The callback functions can either be a "normal" function, a C++ lambda, or a member function of a C++ class.
In all cases it should accept one argument - a midas::odb
object (passed
by reference) that contains the new state.
// Example with a lambda: midas::odb to_watch("/Experiment"); to_watch.watch([](midas::odb &arg) { std::cout << "Value of key \"" + arg.get_full_path() + "\" changed to " << arg << std::endl; });
// Example with a "normal" function: void my_function(midas::odb &arg) { std::cout << "Value of key \"" + arg.get_full_path() + "\" changed to " << arg << std::endl; } midas::odb to_watch("/Experiment"); to_watch.watch(my_function);
// Example with a member function of a class: #include <functional> void MyClass::my_function(midas::odb& arg) { std::cout << "Value of key \"" + arg.get_full_path() + "\" changed to " << arg << std::endl; } void MyClass::some_initialisation_code() { // Arguments to std::bind() are: "member function to call", "object to call that function on", "placeholder for midas::odb arg" std::function<void(midas::odb&)> callback = std::bind(&MyClass::my_function, this, std::placeholders::_1); midas::odb to_watch("/Experiment"); to_watch.watch(callback); }
Utility functions
There are various utility functions which can be used:
void odb::create(const char *name, int type)

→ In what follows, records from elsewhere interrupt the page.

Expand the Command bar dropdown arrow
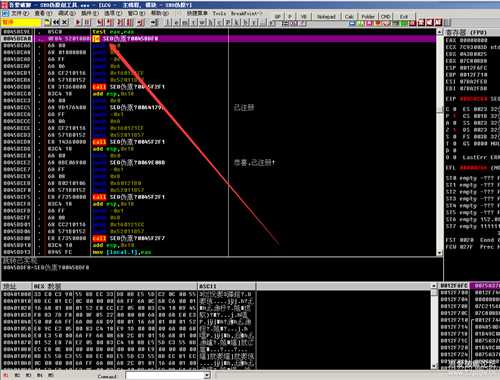 pyautogui.click(x=207, y=376)
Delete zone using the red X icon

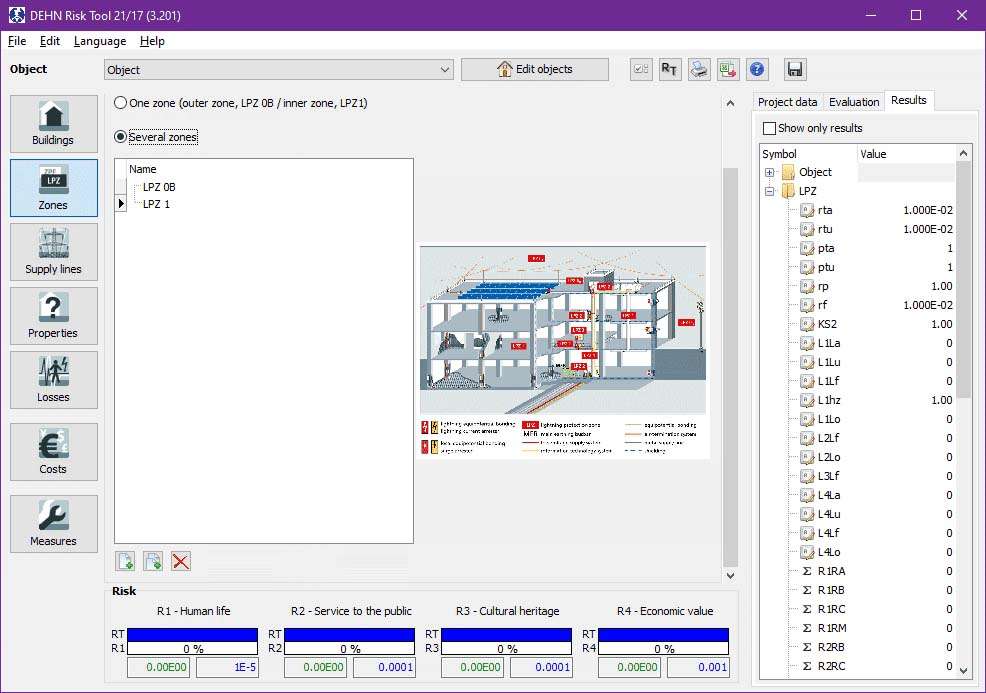181,561
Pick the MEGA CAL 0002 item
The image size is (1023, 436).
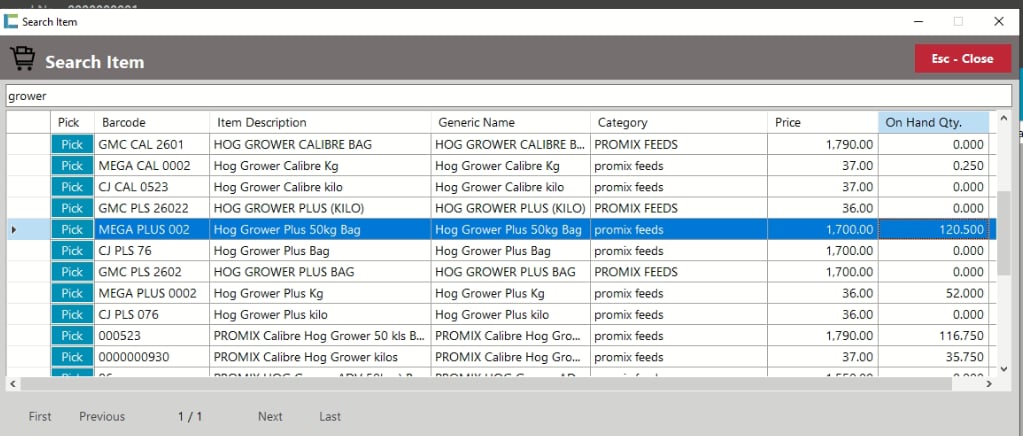[x=72, y=166]
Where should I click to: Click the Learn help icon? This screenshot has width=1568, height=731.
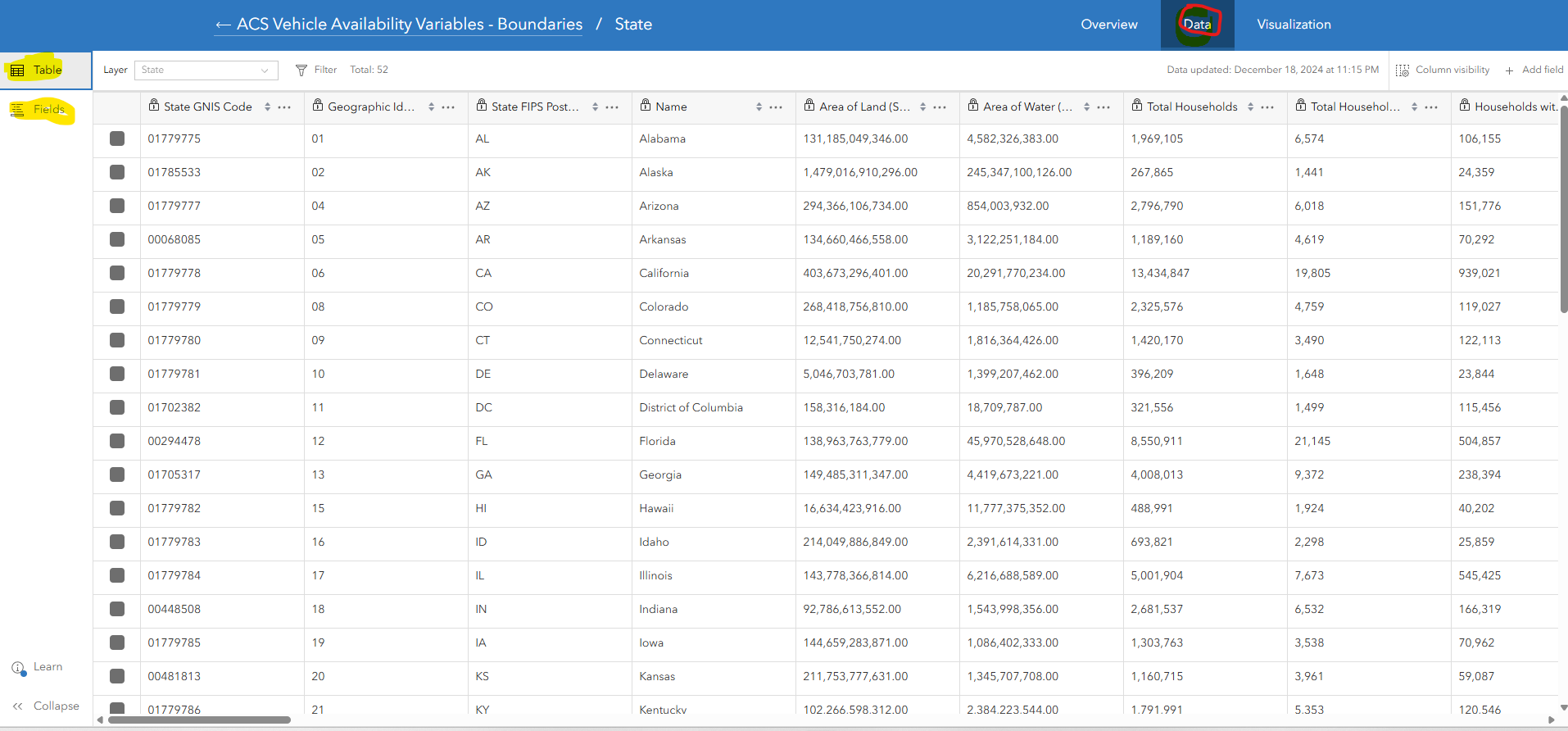pos(18,668)
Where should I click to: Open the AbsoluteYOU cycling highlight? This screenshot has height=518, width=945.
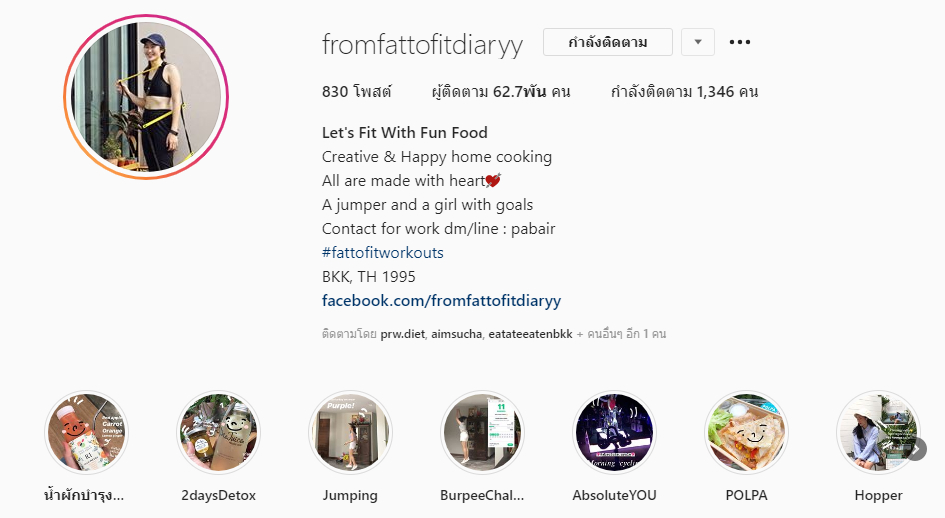coord(614,432)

Simple wrapper around db_create_key() to create a single key in the ODB. type
is one of TID_xxx.
void odb::delete_key()
This member function of a midas::odb object deletes that object from the ODB:
midas::odb o("/Some/ODB/Path"); o.delete_key();
int odb::delete_key(const std::string &name)
This function deletes a key or a subtree in the ODB passed by its path in the name
argument. It is a simple wrapper around the C function db_delete_key() and returns the status of that function.

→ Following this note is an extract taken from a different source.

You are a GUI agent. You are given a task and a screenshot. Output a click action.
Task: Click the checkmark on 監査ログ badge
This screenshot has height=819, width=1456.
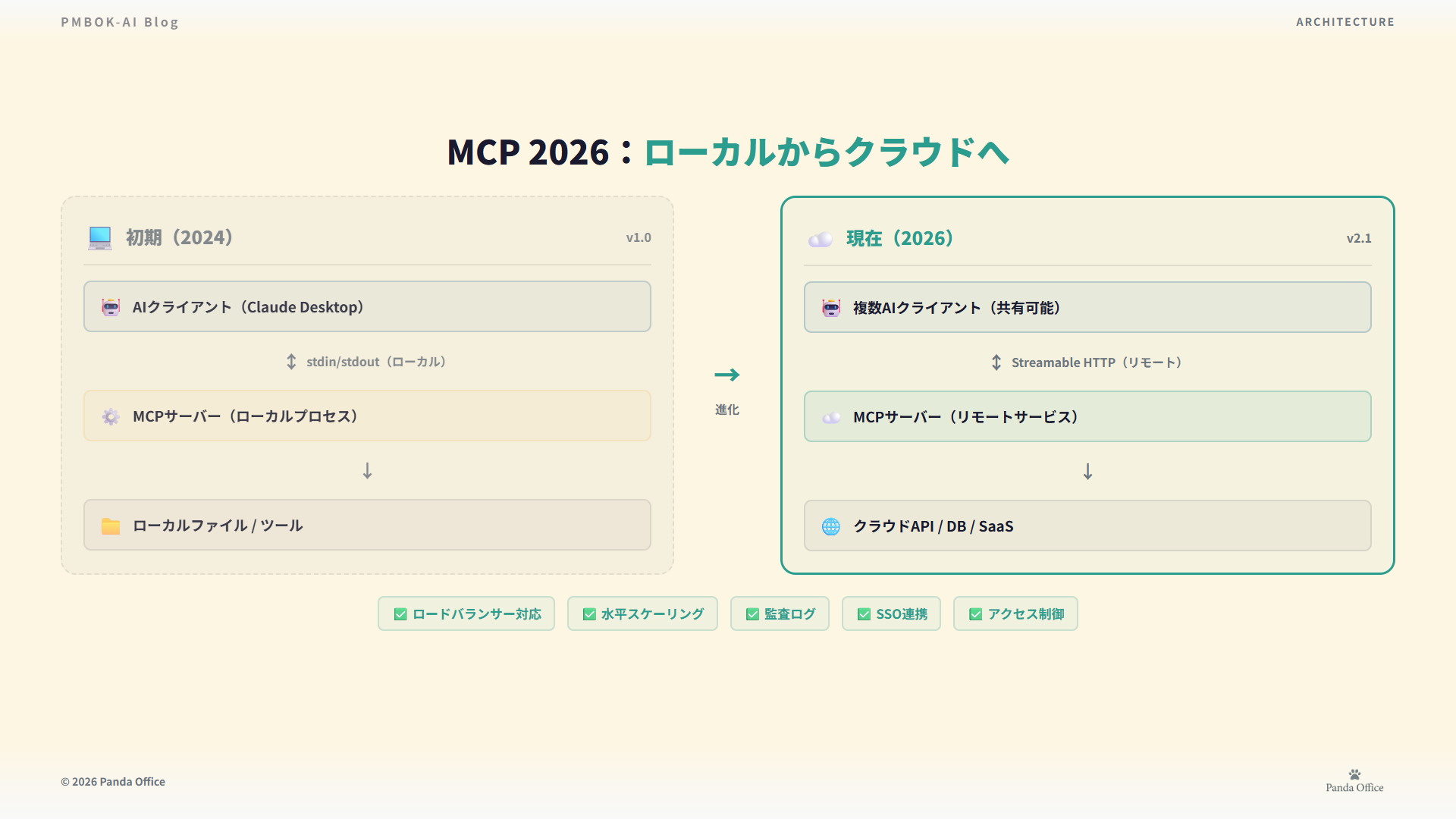752,614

bool odb::exists(const std::string *name)
This boolean function checks if a key given by its name exists in the ODB.
void odb::set_debug(bool flag) / bool odb::get_debug()

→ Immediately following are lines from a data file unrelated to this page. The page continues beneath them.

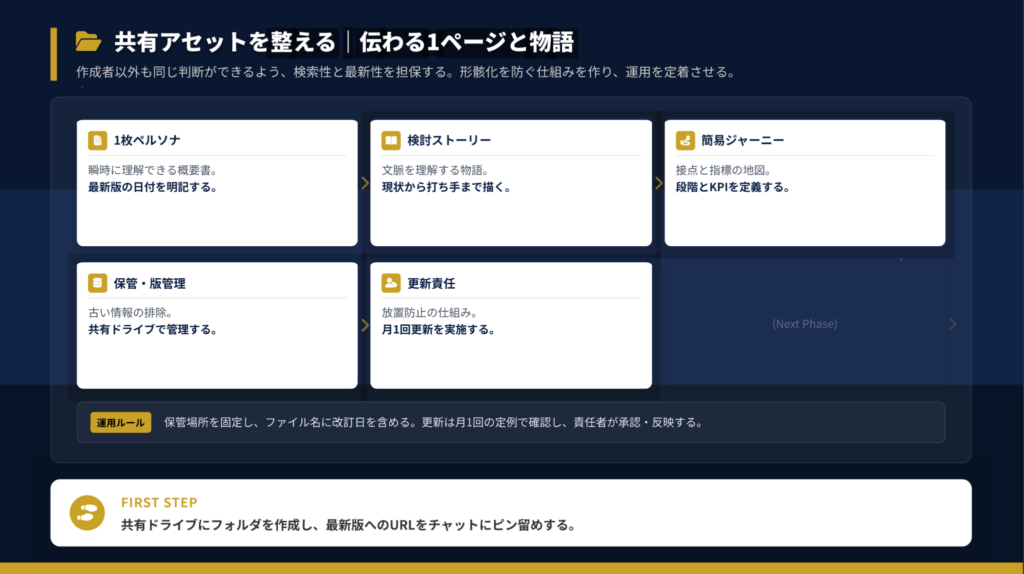Click the chevron between 検討ストーリー and 簡易ジャーニー

tap(658, 183)
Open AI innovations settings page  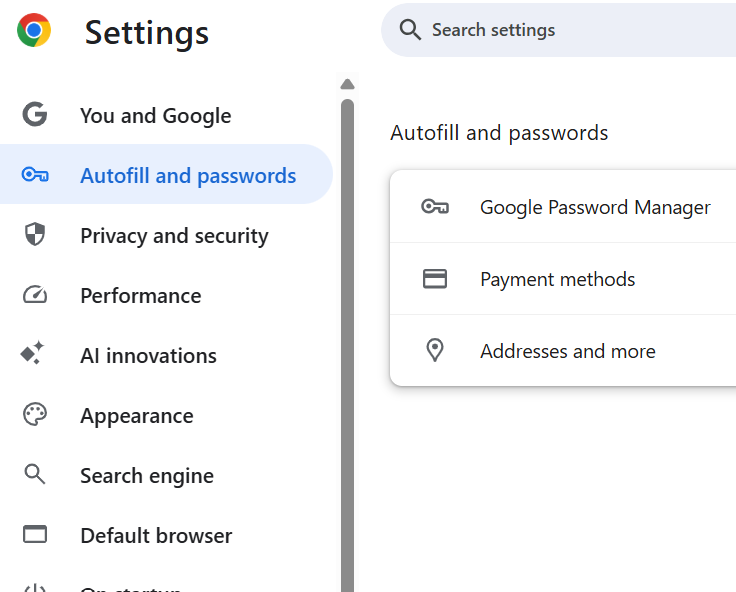(x=148, y=356)
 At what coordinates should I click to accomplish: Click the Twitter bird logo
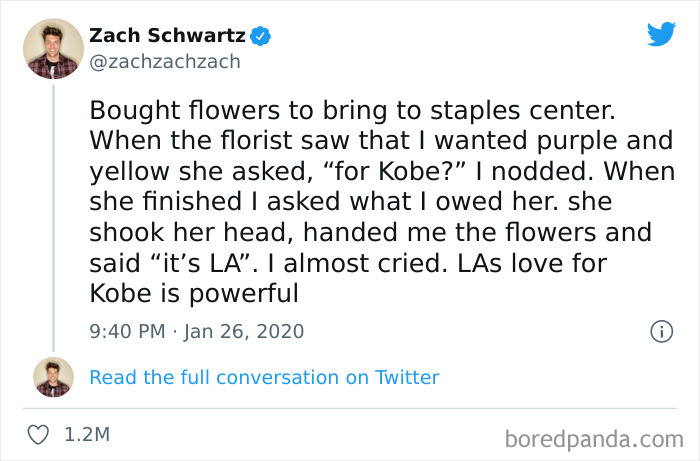661,35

These functions set and retrieve the debug flag. If the debug flag is true
all communication with the ODB is printed to the screen. This can be helpful in debugging some problems.
Example code
A full working example exploring most of the features can be found in
odbxx/odbxx_test.cxx
. The test executable will be compiled as
build/odbxx/odbxx_test
(it is not installed in the `bin` directory).